As the angry revolt against President Hosni Mubarak entered its sixth day, Hamas officials announced the Rafah crossing would be closed for "several days," preventing hundreds of Palestinians from crossing into Egypt.
The move came after Egyptian troops stationed on their side of the crossing fled during the border's normal closure at the weekend, as angry protesters rampaged across the country.
Every day between 400 and 500 people cross from Gaza into Egypt.The border closure was likely to keep thousands trapped inside the Gaza Strip, while lack of personnel on the Egyptian side of divided Rafah would also prevent hundreds of Gazans from returning home.
With the crossing closed, Hamas bolstered its forces along the border, deploying hundreds of troops compared with the normal deployment of around 50.
The Islamist movement Hamas has so far given no official reaction to the crisis in Egypt, where more than 100 people have been killed in the biggest demonstrations to sweep the country in more than 30 years.
But the closed border did not prevent at least two Hamas security prisoners from returning to the Strip after escaping from a jail near Cairo as Egyptian authorities struggled to maintain a grip on law and order.
The two, who entered Gaza by means of cross-border smuggling tunnels, were part of a group of eight escaped Hamas convicts trying to return home, a senior official with the movement said on condition of anonymity.
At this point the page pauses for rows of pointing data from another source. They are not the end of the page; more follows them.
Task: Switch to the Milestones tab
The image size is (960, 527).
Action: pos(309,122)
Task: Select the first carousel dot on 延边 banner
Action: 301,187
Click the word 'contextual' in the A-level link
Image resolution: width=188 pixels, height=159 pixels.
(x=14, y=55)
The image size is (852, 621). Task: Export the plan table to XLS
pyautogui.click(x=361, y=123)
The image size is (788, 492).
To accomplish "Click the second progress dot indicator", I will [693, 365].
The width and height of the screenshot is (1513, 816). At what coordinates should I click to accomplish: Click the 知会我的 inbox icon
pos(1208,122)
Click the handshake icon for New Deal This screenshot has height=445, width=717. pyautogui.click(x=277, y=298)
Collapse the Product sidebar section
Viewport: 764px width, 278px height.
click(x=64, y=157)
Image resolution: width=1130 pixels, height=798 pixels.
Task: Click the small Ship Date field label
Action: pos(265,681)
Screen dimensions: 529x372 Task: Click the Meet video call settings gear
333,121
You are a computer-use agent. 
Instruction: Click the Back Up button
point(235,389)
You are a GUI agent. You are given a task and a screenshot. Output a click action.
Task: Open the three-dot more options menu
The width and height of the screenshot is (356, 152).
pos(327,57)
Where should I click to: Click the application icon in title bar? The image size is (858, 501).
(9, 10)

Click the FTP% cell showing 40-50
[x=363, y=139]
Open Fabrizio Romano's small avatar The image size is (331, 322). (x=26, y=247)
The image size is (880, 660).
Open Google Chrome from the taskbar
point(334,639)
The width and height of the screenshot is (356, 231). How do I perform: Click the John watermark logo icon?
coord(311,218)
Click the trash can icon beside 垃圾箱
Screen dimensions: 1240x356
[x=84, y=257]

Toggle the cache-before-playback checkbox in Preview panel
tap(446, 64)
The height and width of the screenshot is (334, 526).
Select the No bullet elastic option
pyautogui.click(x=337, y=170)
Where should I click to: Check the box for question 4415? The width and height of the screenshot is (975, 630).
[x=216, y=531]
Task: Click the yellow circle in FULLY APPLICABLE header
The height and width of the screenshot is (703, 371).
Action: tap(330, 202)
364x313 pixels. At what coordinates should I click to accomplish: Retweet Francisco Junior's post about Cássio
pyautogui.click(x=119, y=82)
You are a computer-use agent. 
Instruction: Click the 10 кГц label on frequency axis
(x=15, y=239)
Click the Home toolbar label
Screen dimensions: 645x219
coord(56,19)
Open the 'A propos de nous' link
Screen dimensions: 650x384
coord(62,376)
The prisoners made their escape when thousands broke free from jails across Egypt amid an absence of police and chaos sparked by nationwide riots demanding the end of Mubarak's regime.
Among those who returned today was Mohammed al-Shaer, a big name on the cross-border smuggling scene, arrested six months ago, and Hassan Wishah, who served three years of a 10-year term for unspecified security offences.
The remaining six prisoners were said to have reached Egypt's port city of El-Arish and expected to reach the Gaza Strip later the same day, official sources said.
Although the prisoners managed to enter Gaza through the tunnels, all other movement of goods through the underground network ground to a halt today, sparking fears of a fuel shortage in the Israeli-blockaded territory.